From The Due Diligence Show (Episode 5), the team at Thought Source admit his is such a common question that their clients ask. Many clients have a proficient engineering team who are eager to build something new. So should you give them some budget and get them onto it, or acquire another company that may have already learned from their mistakes and built some market reputation? The answer is never straight forward.

Adam Jaques: Welcome back to the deal room, we are back with another great topic. And this one is Andrew’s topic, should we buy it or build it? Andrew?

Andrew Borzycki: That’s one of those perennial things that engineers always ponder. Engineers are great at building things and I have been an engineer most of my career as well. It’s one of those “Surely we can just make ourselves” kinds of questions. That’s what we as engineers always feel. It’s also a desire to make. Absolutely, yeah, we want to make stuff.  The reason why this is such a tough decision is that the company, has a team who has the capability to make something and they know how to do it. But the dilemma is – if you buy an app from another company, this already exists. While if you build it, you have to actually make it. Does that actually meet the timeframes that your company needs to get something out to market in the required time frame that meets a specific need? Can the internal team deliver this according to the requirements in the given time? Another thing when you go internal versus getting buying from somewhere else is that there’s a lot more than just the coding to make something real. You need to have the marketing, the sales people involved in selling it. You need to have the business plans, the product vision. All of this can likely be done internally. But are you going to get it done? While this other organization over here, they’ve done it already and it’s there to buy.

Luke Silcock: Well, not only have they done it, Andrew. I think what they’ve learned from having gone past some validation steps and let’s imagine that they’ve achieved a certain size of customer base. They’ve learned from the school of hard knocks; they’ve deployed their technology live. They’ve configured it. They’ve made it work in their customer setting, and they’ve been delivering some value. Hopefully they’ve retained those customers. They’ve responded to them and evolved or matured the product, and the team has learned from that exercise. There’s a bit of a bias as well in certain situations. The engineering team, the R7& team in your company is thinking “we can do this”. Yeah. Well, can they even handily compare both options?

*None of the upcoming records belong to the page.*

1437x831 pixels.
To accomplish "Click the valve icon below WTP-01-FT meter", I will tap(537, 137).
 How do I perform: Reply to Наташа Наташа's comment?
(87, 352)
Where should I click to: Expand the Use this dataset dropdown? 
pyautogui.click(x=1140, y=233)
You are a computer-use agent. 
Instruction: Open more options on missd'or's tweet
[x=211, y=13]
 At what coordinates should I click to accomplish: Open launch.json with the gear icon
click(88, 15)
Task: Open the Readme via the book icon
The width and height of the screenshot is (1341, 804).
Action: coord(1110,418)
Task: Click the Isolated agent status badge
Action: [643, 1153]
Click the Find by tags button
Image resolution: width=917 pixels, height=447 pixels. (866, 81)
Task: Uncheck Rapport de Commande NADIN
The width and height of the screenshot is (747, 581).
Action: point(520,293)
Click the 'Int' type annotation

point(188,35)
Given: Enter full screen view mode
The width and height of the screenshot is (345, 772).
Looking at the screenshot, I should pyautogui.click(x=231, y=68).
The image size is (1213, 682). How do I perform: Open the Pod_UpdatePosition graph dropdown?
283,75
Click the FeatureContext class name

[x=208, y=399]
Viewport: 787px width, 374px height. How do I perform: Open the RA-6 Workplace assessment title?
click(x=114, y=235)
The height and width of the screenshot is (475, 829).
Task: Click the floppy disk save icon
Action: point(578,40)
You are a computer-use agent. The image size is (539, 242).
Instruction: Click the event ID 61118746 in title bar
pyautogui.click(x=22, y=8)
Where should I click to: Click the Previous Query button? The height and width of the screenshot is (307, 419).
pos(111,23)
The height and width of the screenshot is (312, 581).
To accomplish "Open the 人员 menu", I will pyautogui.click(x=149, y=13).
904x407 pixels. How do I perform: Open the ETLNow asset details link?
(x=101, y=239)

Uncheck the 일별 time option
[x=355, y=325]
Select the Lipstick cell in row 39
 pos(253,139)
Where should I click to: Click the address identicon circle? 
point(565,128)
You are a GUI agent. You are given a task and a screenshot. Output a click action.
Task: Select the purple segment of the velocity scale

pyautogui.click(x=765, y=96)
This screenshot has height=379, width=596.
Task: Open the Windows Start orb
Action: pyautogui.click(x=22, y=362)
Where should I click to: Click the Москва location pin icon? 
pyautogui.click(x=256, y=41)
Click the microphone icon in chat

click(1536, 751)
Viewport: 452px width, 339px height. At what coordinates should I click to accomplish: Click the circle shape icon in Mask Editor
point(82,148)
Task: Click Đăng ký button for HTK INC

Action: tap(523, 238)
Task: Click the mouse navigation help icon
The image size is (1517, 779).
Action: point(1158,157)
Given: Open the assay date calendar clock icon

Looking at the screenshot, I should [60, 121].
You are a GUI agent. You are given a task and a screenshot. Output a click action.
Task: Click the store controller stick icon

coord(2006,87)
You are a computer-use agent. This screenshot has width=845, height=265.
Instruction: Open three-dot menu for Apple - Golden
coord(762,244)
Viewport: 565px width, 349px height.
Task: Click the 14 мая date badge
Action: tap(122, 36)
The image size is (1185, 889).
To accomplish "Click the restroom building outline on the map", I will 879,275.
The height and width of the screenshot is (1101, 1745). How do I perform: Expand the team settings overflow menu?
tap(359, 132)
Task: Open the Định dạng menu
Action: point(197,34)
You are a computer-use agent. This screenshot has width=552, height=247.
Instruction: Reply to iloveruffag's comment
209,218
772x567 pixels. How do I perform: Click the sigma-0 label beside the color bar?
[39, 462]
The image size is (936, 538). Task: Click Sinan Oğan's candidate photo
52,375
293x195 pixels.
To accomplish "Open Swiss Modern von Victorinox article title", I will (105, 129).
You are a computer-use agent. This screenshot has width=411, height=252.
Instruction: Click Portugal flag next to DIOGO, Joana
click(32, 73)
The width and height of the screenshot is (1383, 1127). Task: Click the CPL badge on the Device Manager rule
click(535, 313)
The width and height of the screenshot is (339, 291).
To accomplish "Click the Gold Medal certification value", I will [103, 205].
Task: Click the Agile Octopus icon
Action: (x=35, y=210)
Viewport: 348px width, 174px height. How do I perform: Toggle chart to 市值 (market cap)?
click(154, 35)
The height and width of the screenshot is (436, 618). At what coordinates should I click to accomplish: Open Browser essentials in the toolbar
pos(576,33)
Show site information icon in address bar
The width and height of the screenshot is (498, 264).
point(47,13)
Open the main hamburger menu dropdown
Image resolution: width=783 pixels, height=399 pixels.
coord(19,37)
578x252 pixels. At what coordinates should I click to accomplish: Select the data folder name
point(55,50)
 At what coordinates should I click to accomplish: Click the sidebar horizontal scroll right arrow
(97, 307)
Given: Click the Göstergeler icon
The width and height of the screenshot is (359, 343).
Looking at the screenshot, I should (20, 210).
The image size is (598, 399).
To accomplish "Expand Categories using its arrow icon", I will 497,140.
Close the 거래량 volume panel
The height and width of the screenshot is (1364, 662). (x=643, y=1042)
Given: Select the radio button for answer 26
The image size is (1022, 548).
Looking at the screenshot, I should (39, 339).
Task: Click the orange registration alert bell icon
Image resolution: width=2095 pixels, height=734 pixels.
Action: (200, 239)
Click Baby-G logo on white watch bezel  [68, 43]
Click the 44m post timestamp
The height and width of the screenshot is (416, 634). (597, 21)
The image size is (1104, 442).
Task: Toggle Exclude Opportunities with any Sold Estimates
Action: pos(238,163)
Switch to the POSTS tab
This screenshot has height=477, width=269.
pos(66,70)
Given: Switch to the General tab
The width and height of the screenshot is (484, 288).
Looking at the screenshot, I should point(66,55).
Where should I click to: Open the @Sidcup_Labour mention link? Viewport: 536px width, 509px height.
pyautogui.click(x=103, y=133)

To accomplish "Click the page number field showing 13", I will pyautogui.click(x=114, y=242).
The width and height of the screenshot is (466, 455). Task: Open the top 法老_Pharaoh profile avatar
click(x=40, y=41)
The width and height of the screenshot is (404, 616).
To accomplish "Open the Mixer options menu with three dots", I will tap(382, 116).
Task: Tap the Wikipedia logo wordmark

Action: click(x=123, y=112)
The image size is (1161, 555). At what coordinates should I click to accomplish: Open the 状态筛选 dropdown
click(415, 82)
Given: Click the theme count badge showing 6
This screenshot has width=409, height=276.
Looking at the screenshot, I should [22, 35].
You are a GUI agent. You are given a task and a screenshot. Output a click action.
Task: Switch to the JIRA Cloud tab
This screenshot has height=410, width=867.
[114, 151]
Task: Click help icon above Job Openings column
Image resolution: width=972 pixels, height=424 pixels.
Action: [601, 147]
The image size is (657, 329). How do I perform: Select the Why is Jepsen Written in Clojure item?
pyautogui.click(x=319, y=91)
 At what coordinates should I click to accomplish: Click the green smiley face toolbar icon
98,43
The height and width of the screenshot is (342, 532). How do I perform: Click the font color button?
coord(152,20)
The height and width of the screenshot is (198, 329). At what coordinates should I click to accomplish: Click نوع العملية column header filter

Adam Jaques: I think there are all sorts of angles to this. Another one is the fact that sometimes you’ll bring on a certain talent and knowledge and experience in a certain area. Although the existing engineering group could upskill, there’s no doubt a lot of IP and knowledge that’s been created within that new organization.

Andrew Borzycki: Especially once you get into some of the more exotic technology domains. There just is a lot of knowledge that there’s only one way you’re going to get it and that’s by doing it. And that’s where the value of the external company can really make itself present.

Adam Jaques: Companies also want to get rid of a competitor. Sometimes that happens too. Sometimes they want to bring across a customer base that’s perhaps already starting to use a product, with a view of being able to cross sell and upsell to that base in existing product set. There are many different reasons that do go beyond the core build or buy sort of decision.

Andrew Borzycki: Exactly. And that’s why this is such a holistic cross company decision to actually weigh which way you want to go.

Luke Silcock: You might be thinking do I do a build or buy assessment before I go and acquire a company, or do I do it in the middle of diligence? There is no hard and fast answer on this one. When you’re doing it in the middle of diligence, it’s a bit tricky because you’ve already signed a letter of intent and really the kind of rules of engagement at that point. You’re making a genuine offer to acquire the company. However, it is useful to know, and our clients sometimes ask us to run that parallel thinking process of – if it’s going to cost us this amount, total cost of acquisition is going to include the amount we acquire for. Plus, when we accumulate our findings during diligence under the banner of a go to green plan. It adds up it’s a total cost of acquisition and how does this compare to a development track where we built it ourselves?

Andrew Borzycki: Luke, you touched on a bit of bandwidth, the internal team deciding whether who’s going to do what. This is where it’s really important to have some distance between your internal teams and the possible acquisition company. If the deal doesn’t go ahead, you may have had your senior people working at understanding and learning confidential information from another company. This is contamination. Learning all of that confidential information, if they go back to their existing team, things can just get legally murky very, quickly. It’s good to know that you’ve got that barrier between your team protecting them and also the other organization, protecting them if the deal doesn’t work.

Adam Jaques: Typically, we’ll advise in that instance that you’re better to have less involvement from those core people within an engineering organization. Because it can be a problem if you go and build something that you were just about to acquire.

Andrew Borzycki: Another area to consider is from an investor lens perspective, if you build something you’re consuming your R&D budget and it can be going up – but nothing is visible as to why that’s actually gone up. While if you go in purchase a company you’ve got this nice visible line item that everybody in the market can see. They know that you’ve actually gone and done this transaction. That’s another thing to consider as well.